··· Text section

Try to check on the accuracy of the material and discern whether the sources of information seem current. Is the information cited such that you can read it in its original form? Reputable websites will probably link to other reputable sources, such as journal articles and scholarly books. Try to check the accuracy of the information by reading at least some of these sources yourself.
It is fair to say that all authors, researchers, and organizations have at least some bias and that the information from any site can be invalid. But good material attempts to be fair by acknowledging other possible positions, interpretations, or conclusions. A critical examination of the nature of the websites you browse for information will help you determine if the information is valid and will give you more confidence in the information you take from it.
Key Takeaways
- Research is said to be valid when the conclusions drawn by the researcher are legitimate. Because all research has the potential to be invalid, no research ever “proves” a theory or research hypothesis.
- Construct validity, statistical conclusion validity, internal validity, and external validity are all types of validity that people who read and interpret research need to be aware of.
- Construct validity refers to the assurance that the measured variables adequately measure the conceptual variables
- Statistical conclusion validity refers to the assurance that inferences about statistical significance are appropriate.
- Internal validity refers to the assurance that the independent variable has caused the dependent variable. Internal validity is greater when confounding variables are reduced or eliminated.
- External validity is greater when effects can be replicated across different manipulations, measures, and populations. Scientists use meta-analyses to better understand the external validity of research.

······
··· Data records

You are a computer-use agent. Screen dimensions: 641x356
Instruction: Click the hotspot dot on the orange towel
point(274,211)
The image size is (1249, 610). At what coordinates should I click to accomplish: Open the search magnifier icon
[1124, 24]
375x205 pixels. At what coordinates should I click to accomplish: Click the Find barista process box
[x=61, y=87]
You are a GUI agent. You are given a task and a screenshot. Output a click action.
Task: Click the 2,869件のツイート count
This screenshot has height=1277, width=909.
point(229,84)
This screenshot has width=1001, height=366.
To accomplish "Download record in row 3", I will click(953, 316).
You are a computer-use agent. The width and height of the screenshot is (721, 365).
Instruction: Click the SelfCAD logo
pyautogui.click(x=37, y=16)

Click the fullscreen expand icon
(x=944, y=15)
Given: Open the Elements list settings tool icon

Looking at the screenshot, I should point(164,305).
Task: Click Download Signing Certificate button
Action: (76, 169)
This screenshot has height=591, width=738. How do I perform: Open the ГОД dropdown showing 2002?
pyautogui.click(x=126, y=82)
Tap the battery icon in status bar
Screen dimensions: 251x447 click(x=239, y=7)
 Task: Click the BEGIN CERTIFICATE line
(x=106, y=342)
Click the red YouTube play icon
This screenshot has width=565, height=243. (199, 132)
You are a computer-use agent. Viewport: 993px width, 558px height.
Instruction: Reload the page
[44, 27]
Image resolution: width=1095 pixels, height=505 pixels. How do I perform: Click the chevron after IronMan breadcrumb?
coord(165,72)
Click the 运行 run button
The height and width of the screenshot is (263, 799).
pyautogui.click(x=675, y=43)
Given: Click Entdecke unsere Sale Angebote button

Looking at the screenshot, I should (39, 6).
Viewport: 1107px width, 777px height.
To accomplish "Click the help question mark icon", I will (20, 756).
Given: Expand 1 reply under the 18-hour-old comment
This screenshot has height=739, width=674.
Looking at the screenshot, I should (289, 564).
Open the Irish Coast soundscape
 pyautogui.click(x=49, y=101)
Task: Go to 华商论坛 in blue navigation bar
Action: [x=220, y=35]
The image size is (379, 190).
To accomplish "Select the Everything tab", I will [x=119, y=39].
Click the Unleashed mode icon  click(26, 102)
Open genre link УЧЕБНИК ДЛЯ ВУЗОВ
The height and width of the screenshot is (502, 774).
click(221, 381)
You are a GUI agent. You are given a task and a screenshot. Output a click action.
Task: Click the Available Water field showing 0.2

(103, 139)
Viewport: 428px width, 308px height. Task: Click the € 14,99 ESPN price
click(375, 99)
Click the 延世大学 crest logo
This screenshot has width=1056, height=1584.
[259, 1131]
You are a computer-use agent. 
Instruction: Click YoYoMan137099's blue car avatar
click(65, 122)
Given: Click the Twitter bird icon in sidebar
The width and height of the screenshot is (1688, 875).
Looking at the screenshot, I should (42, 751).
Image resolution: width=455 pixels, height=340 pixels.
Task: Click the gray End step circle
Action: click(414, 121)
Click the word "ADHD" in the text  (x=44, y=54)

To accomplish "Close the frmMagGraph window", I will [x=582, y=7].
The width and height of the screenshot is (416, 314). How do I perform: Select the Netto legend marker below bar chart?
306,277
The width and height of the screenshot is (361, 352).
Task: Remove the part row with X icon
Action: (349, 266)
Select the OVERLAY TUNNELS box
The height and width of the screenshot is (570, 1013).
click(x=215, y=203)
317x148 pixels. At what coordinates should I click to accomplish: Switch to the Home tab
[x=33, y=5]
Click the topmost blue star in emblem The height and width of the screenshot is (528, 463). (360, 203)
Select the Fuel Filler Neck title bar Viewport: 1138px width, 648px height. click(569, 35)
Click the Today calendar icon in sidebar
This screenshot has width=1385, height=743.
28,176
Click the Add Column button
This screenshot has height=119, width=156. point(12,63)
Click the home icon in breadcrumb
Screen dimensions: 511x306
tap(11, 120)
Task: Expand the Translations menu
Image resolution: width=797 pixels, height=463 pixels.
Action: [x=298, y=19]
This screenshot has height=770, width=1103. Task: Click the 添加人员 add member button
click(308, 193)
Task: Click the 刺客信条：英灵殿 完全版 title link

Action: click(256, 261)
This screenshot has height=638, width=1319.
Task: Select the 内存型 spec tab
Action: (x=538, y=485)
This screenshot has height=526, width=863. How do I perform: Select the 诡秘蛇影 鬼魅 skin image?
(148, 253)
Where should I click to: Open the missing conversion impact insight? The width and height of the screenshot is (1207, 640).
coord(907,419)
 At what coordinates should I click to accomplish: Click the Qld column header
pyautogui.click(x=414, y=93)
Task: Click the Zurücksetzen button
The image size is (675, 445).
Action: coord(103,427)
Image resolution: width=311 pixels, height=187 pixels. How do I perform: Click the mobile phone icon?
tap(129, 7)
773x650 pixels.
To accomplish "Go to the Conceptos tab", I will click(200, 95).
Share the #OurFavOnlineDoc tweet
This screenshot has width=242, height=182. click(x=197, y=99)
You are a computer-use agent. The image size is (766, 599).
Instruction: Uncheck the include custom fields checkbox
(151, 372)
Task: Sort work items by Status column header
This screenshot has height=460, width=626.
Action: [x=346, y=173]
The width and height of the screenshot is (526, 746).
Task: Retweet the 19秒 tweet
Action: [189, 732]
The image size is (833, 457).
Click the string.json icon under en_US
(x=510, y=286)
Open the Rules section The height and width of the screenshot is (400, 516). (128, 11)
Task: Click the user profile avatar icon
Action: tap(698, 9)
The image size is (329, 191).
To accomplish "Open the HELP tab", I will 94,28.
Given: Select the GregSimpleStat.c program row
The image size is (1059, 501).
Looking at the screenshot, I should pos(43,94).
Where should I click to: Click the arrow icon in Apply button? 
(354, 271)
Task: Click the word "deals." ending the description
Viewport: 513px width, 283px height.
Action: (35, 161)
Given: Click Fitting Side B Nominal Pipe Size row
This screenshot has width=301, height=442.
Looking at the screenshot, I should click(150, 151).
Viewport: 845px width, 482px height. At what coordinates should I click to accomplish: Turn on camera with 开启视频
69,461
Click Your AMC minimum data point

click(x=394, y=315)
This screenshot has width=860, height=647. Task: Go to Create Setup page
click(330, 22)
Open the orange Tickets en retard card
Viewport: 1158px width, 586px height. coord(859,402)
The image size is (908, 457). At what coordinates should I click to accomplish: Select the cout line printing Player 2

······

Required work
(A) Reproduce the research validity text word for word, everything from "It is fair to" down to "take from it.".
(B) Pick up the text on research validity where it stops and keep writing it.

Answer list
(A)
It is fair to say that all authors, researchers, and organizations have at least some bias and that the information from any site can be invalid. But good material attempts to be fair by acknowledging other possible positions, interpretations, or conclusions. A critical examination of the nature of the websites you browse for information will help you determine if the information is valid and will give you more confidence in the information you take from it.

(B)
Exercises and Critical Thinking
- The Pepsi Cola Corporation, now PepsiCo Inc., conducted the “Pepsi Challenge” by randomly assigning individuals to taste either a Pepsi or a Coke. The researchers labeled the glasses with only an “M” (for Pepsi) or a “Q” (for Coke) and asked the participants to rate how much they liked the beverage. The research showed that subjects overwhelmingly preferred glass “M” over glass “Q,” and the researchers concluded that Pepsi was preferred to Coke. Can you tell what confounding variable is present in this research design? How would you redesign the research to eliminate the confound?
- Locate a research report of a meta-analysis. Determine the criteria that were used to select the studies and report on the findings of the research.
References
Campbell, D. T., & Stanley, J. C. (1963). Experimental and quasi-experimental designs for research. Chicago: Rand McNally.
Heine, S. J. (2010). Cultural psychology. In S. T. Fiske, D. T. Gilbert, & G. Lindzey (Eds.), Handbook of social psychology (5th ed., Vol. 2, pp. 1423–1464). Hoboken, NJ: John Wiley & Sons.
Nunnally, J. C. (1978). Pyschometric theory. New York, NY: McGraw-Hill.
Rosenthal, R., & Fode, K. L. (1963). The effect of experimenter bias on the performance of the albino rat. Behavioral Science, 8, 183–189.
Stangor, C. (2011). Research methods for the behavioral sciences (4th ed.). Mountain View, CA: Cengage.